Content starts
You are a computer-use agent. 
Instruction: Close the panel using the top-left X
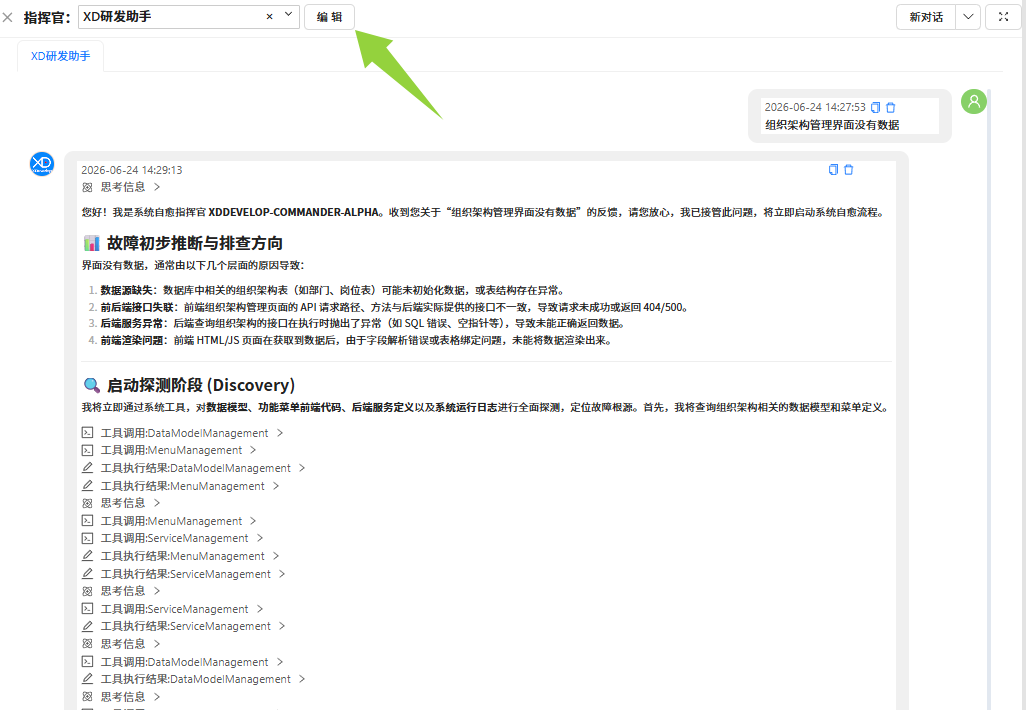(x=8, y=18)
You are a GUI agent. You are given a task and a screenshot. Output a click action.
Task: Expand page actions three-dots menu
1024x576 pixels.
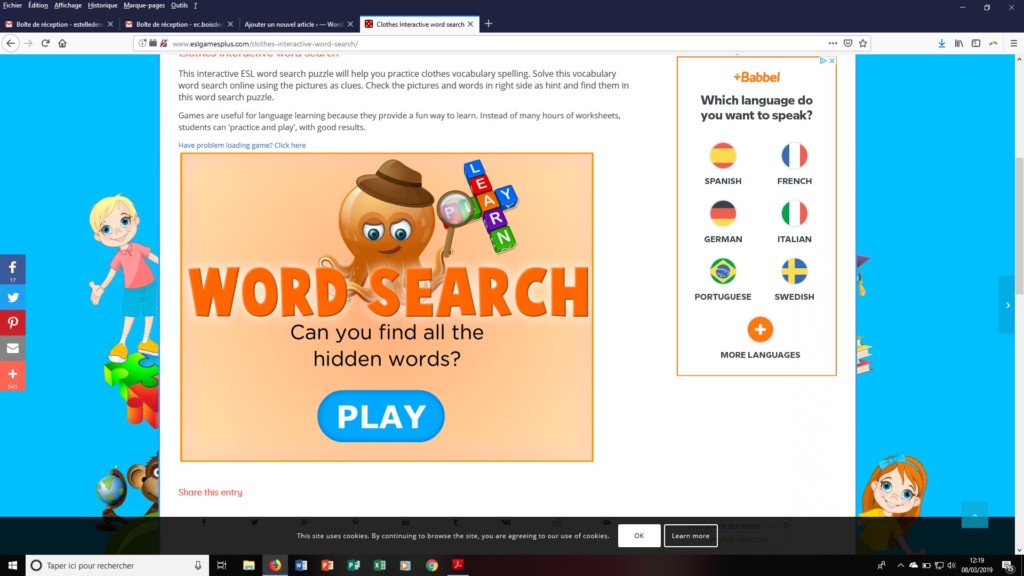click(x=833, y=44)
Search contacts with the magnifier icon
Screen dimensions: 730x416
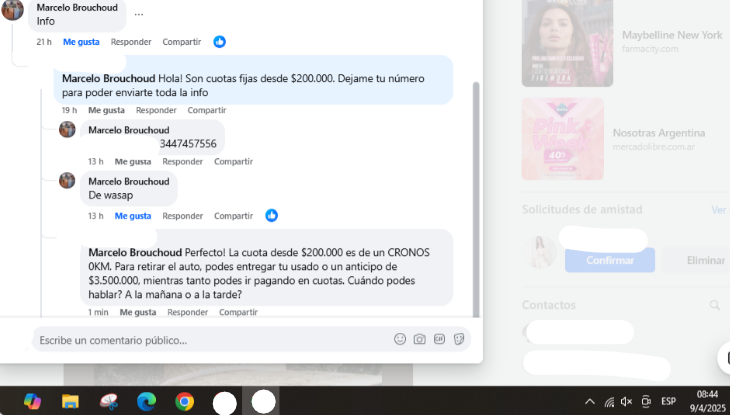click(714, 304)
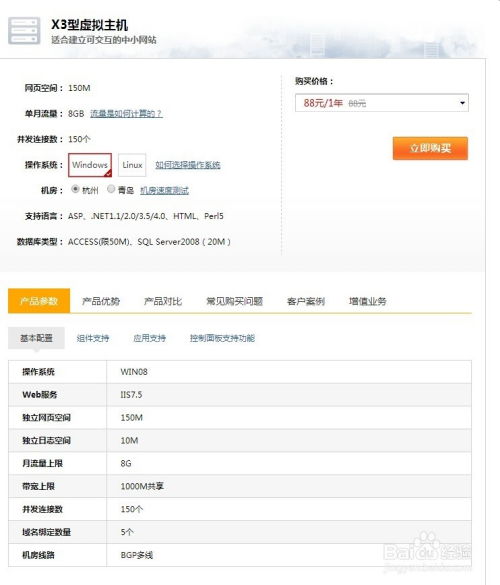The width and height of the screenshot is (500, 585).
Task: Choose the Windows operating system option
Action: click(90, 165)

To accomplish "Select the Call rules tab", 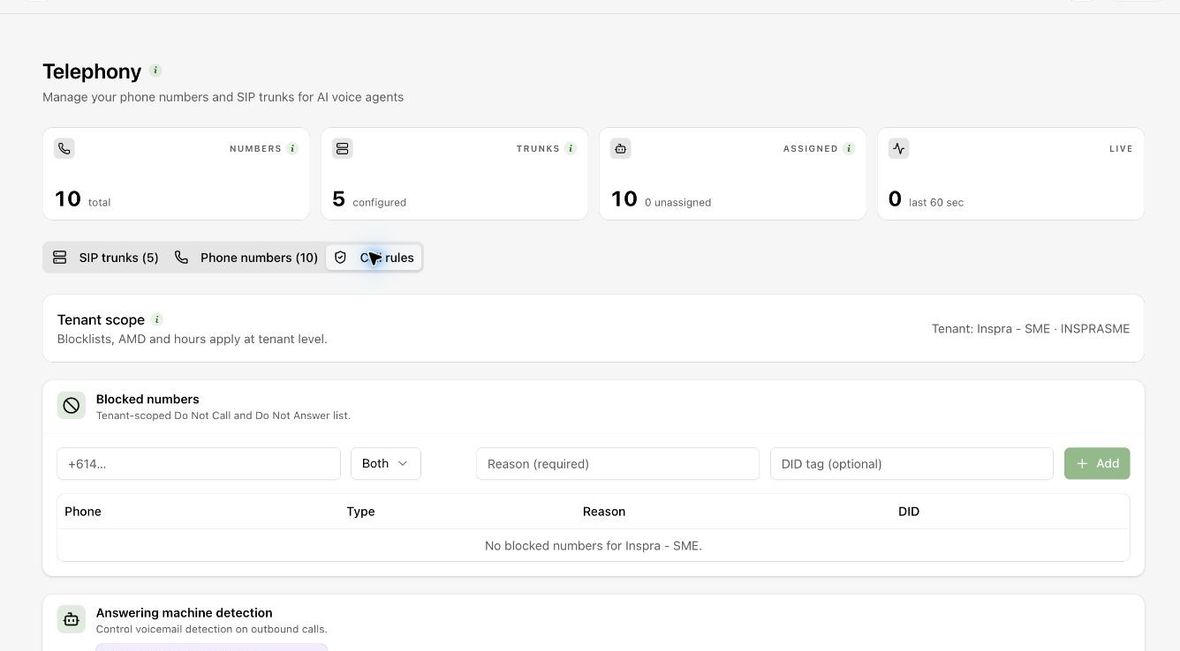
Content ends
→ **REQUIREMENT**:
Copy only the lines running from the one that holds "1024x576 pixels." through the last line of the data, and include both of those lines. Do not copy any pictures.

→ **OUTPUT FOR THIS EXERCISE**:
1024x576 pixels.
click(x=833, y=44)
Search contacts with the magnifier icon
Screen dimensions: 730x416
click(714, 304)
The width and height of the screenshot is (500, 585).
Task: Choose the Windows operating system option
Action: click(90, 165)

To accomplish "Select the Call rules tab", 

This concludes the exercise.